Ahead of Black Friday 2015, are you ready for a truly digital Christmas?
One look at Hamley's top 10 toys for Christmas 2015 and it’s hard not to think this year’s toy requests have been beamed in from Mars, with various intelligent robots powered by artificial intelligence, such as Clever Keet, an electronic bird that repeats and ‘learns’ phrases you say.
In fact, it seems computing and interactivity have been absorbed into almost every type of toy you could imagine.
However, what businesses need to know is that it’s not just the toys that are evolving, but also the way people shop, with Christmas shopping unrecognisable compared to what it once was.
For the first time this year, according to our recent Customer Pulse Survey, an important tipping point has been reached.
More UK consumers will shop online than in store this Christmas – the ratio has reached 77 per cent versus 76 per cent. We will also spend more online versus offline: £30 more per child for parents and £60 more as an overall mean spend.
This is driven by the fact that UK shoppers rate convenience as their highest priority and cost as their lowest.
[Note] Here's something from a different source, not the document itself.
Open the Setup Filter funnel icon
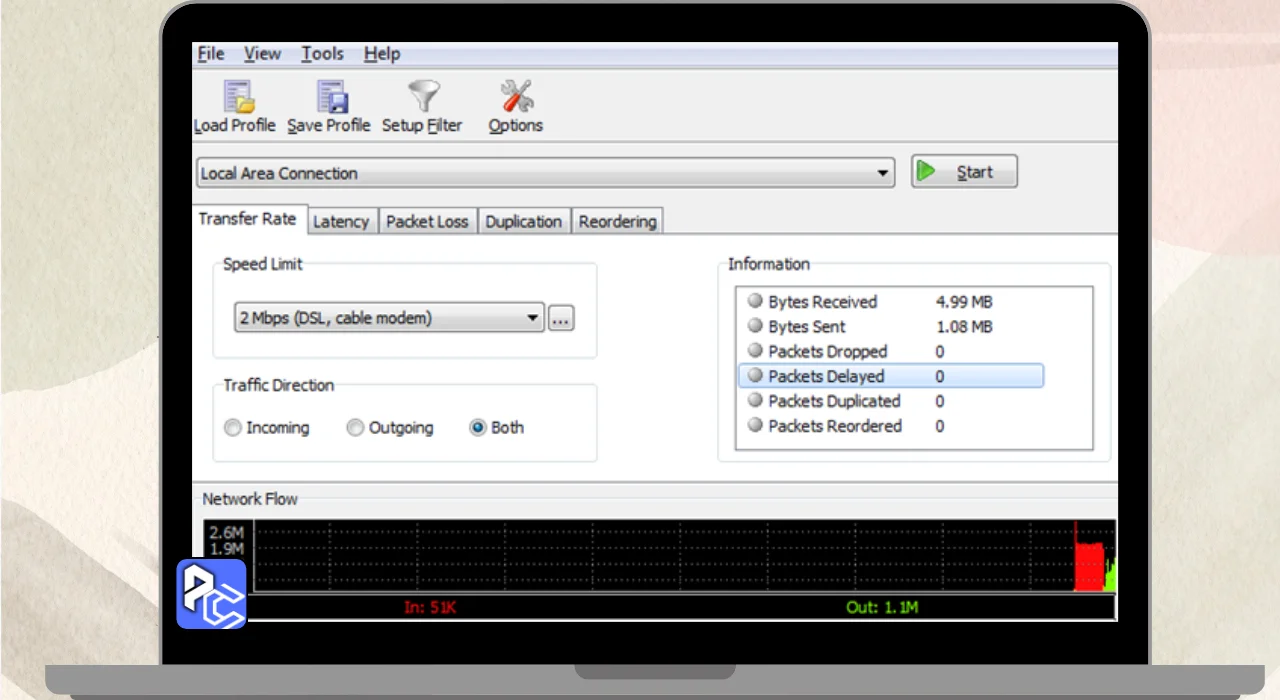 tap(423, 97)
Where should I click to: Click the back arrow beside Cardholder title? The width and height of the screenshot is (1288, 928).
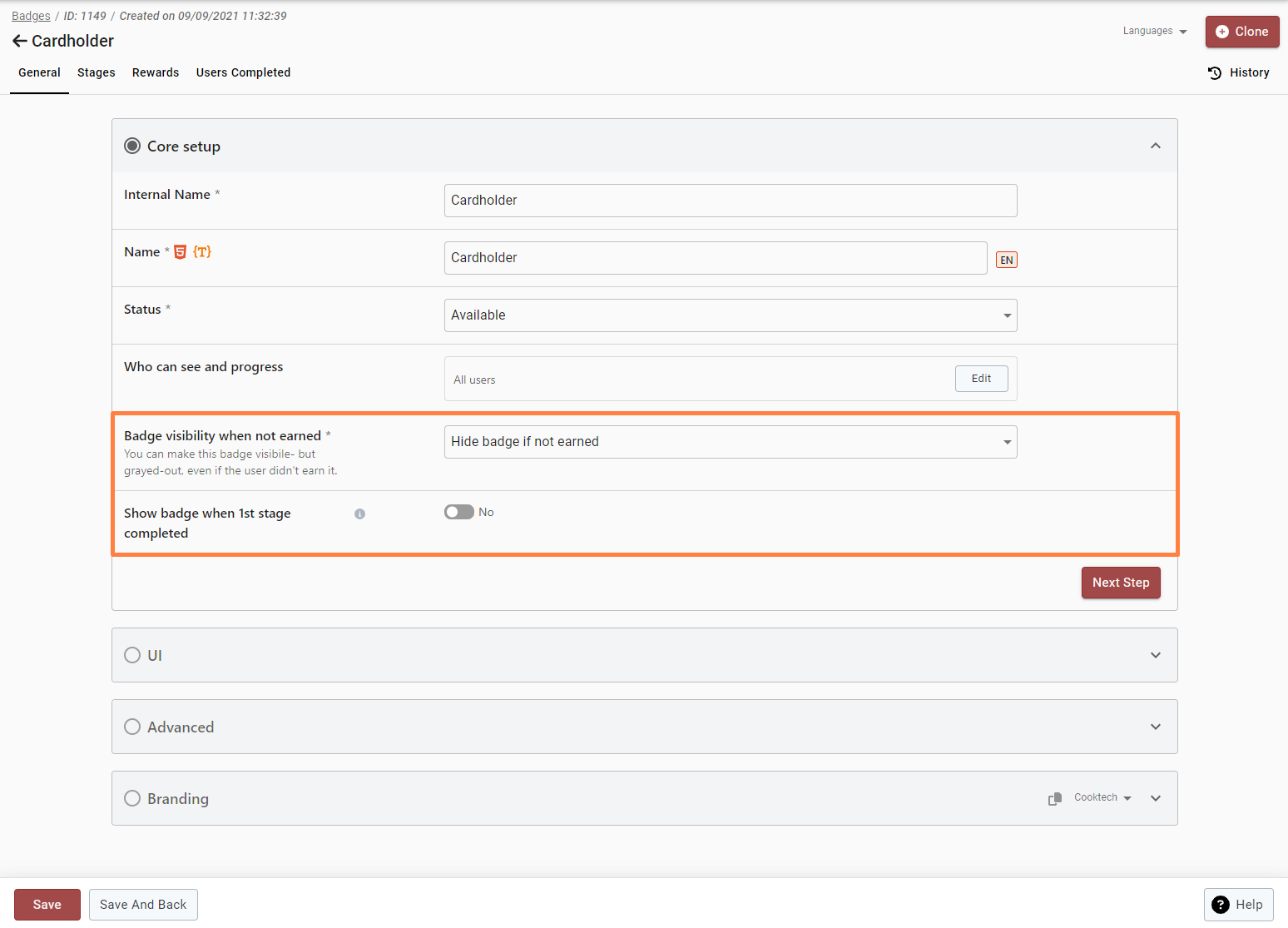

In other words, this trend is not just about global ecommerce providers undercutting the competition. Rather, you could infer that shopping online is having a genuinely positive effect on peoples’ lives – freeing up time to focus on other things like spending time with family, not to mention putting a wider choice at our fingertips, to choose better gifts faster and more efficiently.
Changes in the way we shop were also reflected in preference for shopping with specific brands, with eBay appearing as a top three shopping destination, as a pioneer of both ecommerce and the hybrid ‘click and collect’ model.
Digital – and, more specifically, mobile – is not just changing where and how we shop, but it is also leading to entirely new peaks in the shopping calendar, as evidenced by the likes of Black Friday and Cyber Monday. The survey suggests that more people are set to shop on their mobiles than ever before, with almost 40 per cent of UK shoppers set to buy Christmas presents this year via their phones and tablets.
And with three-quarters of consumers planning to spend the same or more money this year than last – an average of £725 per family – there’s a huge opportunity for brands to embrace digital and win some of this spend.
Brands looking to win big this Christmas season should be taking note and align their engagement campaigns to the new reality of the in-control and on-demand consumers who are just as comfortable buying online or on their mobile devices as they are in-store.